#### LISTED RECORDS ####

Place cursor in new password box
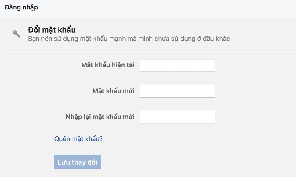 [x=177, y=91]
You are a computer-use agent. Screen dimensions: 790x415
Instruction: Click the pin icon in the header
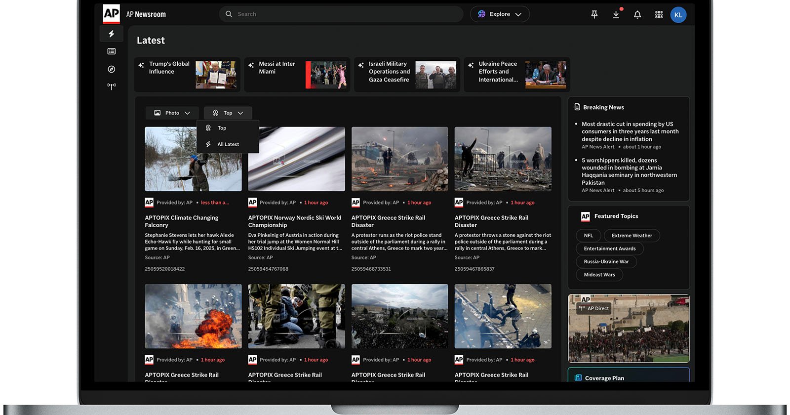(x=594, y=15)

####

Arrange every line of the entries above as a numbered list, skipping any blank lines and leaving out the pictures.

TASK SOLUTION:
1. Place cursor in new password box
2.  [x=177, y=91]
3. You are a computer-use agent. Screen dimensions: 790x415
4. Instruction: Click the pin icon in the header
5. (x=594, y=15)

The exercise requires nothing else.